*** Opening of Information given ***

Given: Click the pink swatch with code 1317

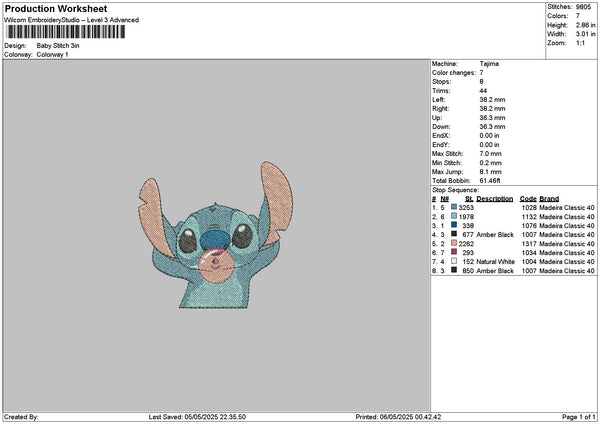Looking at the screenshot, I should 456,243.
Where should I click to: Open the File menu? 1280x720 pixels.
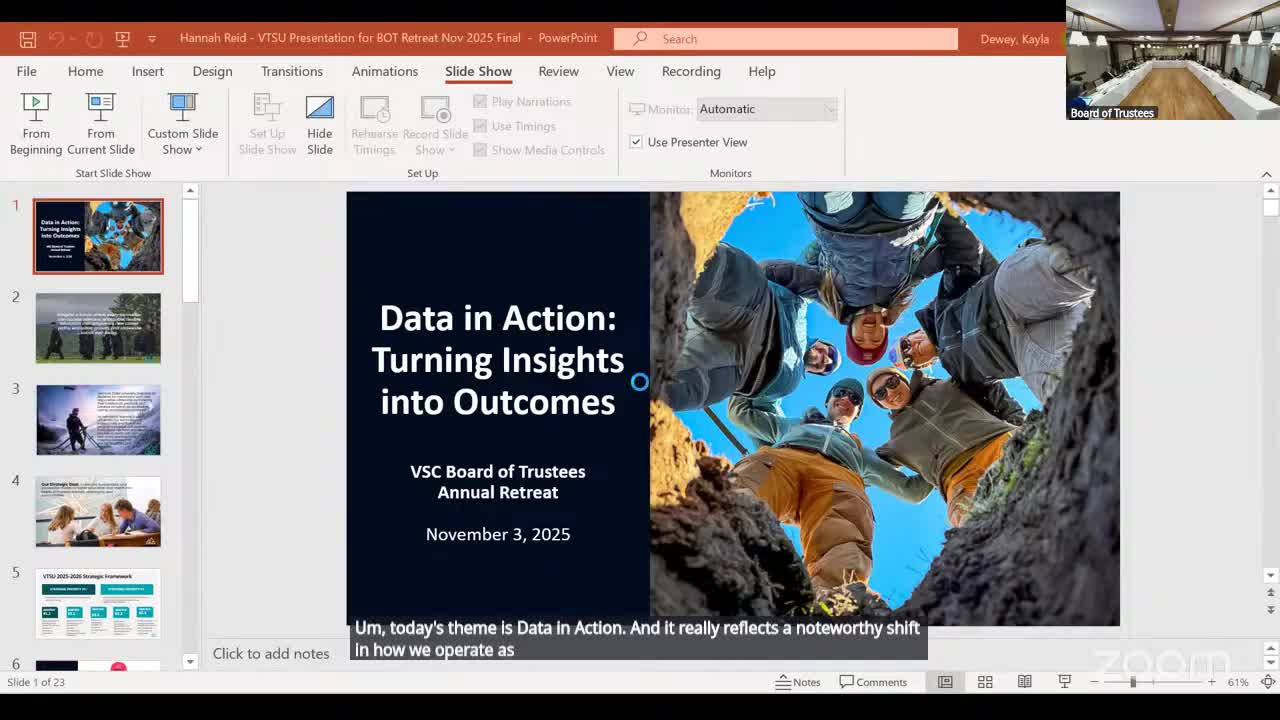point(27,71)
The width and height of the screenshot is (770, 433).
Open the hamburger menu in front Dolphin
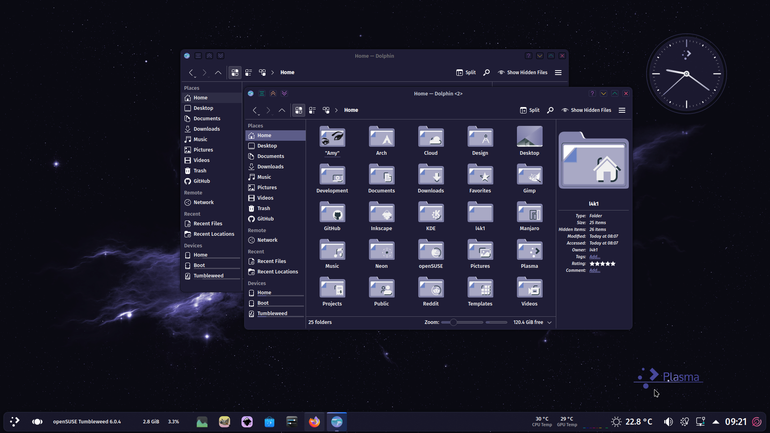pos(622,110)
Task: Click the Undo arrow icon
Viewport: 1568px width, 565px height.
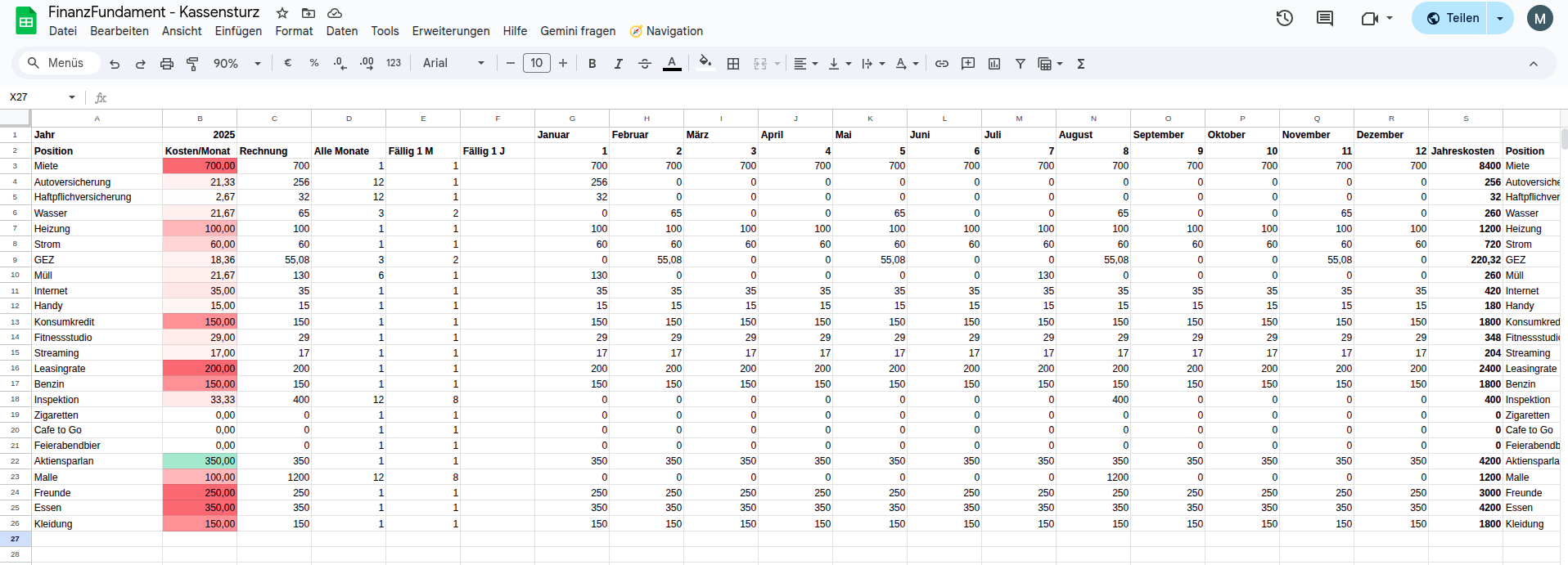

*** Close of Information given ***

# How to complete this task:
Repeat each entry precisely as it appears. Leave the pictures out.

# Task solution:
Given: Click the pink swatch with code 1317

Looking at the screenshot, I should 456,243.
Where should I click to: Open the File menu? 1280x720 pixels.
point(27,71)
The width and height of the screenshot is (770, 433).
Open the hamburger menu in front Dolphin
pos(622,110)
Task: Click the Undo arrow icon
Viewport: 1568px width, 565px height.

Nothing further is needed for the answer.